New York City is now home to Google’s first permanent physical store, and it’ll be open for business on Thursday, June 17. Though the company has hosted multiple pop-up stores in the past, now customers will have a place to call Google Home.
Google first shared the good news in May, citing that the location—based near its Chelsea campus a couple of blocks away—would be a one-stop shop for scooping up its latest gadgets, like Pixel smartphones, Nest products, and Chromecast devices.

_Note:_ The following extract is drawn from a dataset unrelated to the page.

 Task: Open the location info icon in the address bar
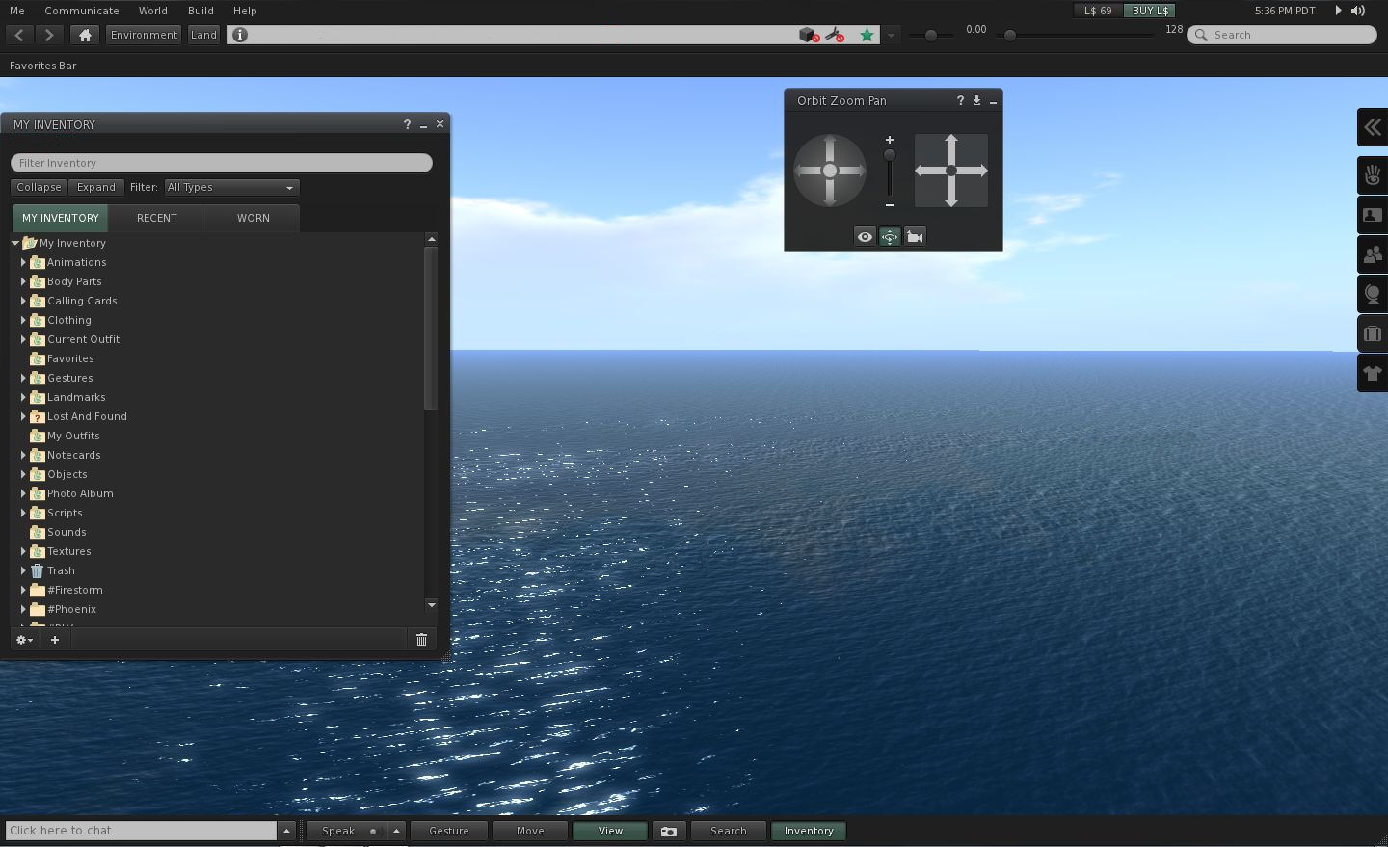pos(240,35)
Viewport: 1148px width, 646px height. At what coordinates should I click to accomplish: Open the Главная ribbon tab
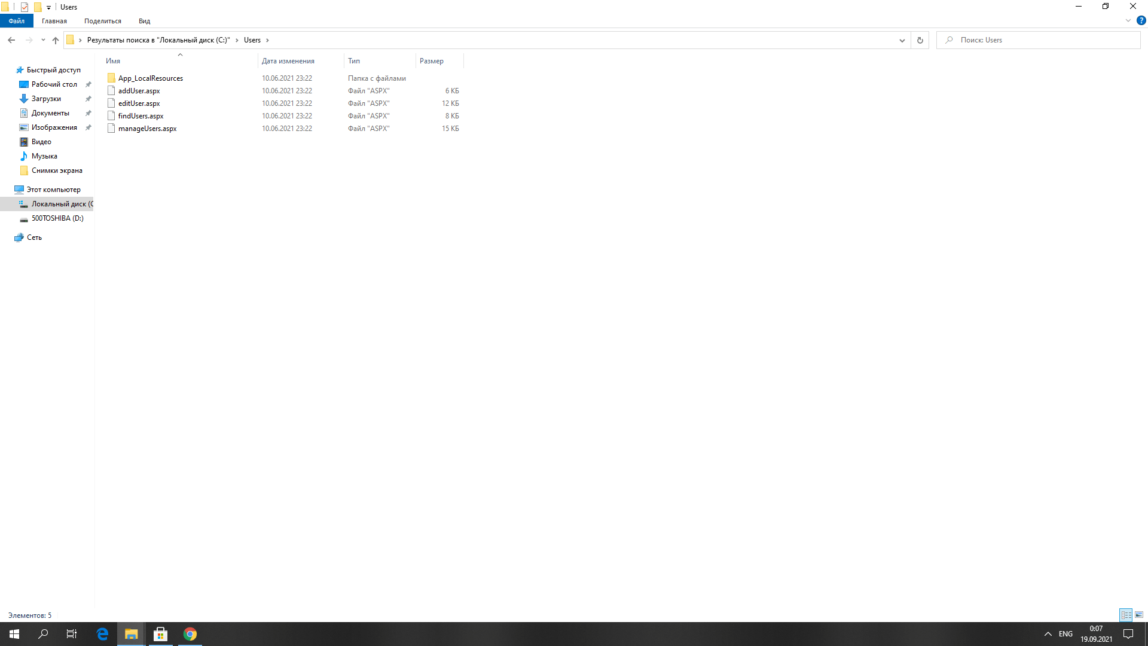pos(54,22)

The new store is located at 76 Ninth Avenue, and scheduled to open up at 10am ET on Thursday, June 17.
Before it opens up, let’s take a peek inside:
A recent blog post written by Ivy Ross, VP of Hardware Design, and Nathan Allen, Head of Store Design and Special Projects, states “We wanted our first store to reflect the same approach we take to designing our products: making sure they’re always helpful to people. The result is a space we believe is warm and inviting, while providing new ways to celebrate and experience Google through our phones, displays, speakers, wearables and more.”
Google worked with NYC-based architect Reddymade to draft a concept for the space, which, as you can see, blends the company’s quirky and playful style while still remaining uniquely New York. The space feels open and immersive, and also encourages browsing. And once you find something you like, just reach out to any store associate—they will all be equipped with a device that can process transactions right there so you don’t have to stand at a checkout counter.
Ross and Allen also stated “As you approach our new store, the first thing we hope you notice are beautiful physical and digital displays lining the store’s windows, which offer a peek into our products and their features. And as you enter the store, you will find a light-filled space that’s centered around experiencing the helpfulness of our products.”
While it was designing the store, Google also worked to integrate sustainability just like it does with its products. As such, every bit of material was verified to be responsibly sourced and energy efficient. Plus, Google worked with local craftsmen throughout the process. The company also worked with the U.S. Green Building Council, and now the store is one of just 215 retail spaces across the globe with a Leadership in Energy and Environmental Design (LEED) Platinum rating, the highest possible within the LEED’s rating system.
Inside the store, customers just walking in will be greeted by a 17-foot tall glass structure called the Google Imagination Space. It’s loaded with custom interactive screens with rotating exhibits that’ll help users learn about Google’s artillery of products and how they work. The cool feature can also translate, in real-time, anything you say into 24 languages at the same time, which has got to be cool to hear.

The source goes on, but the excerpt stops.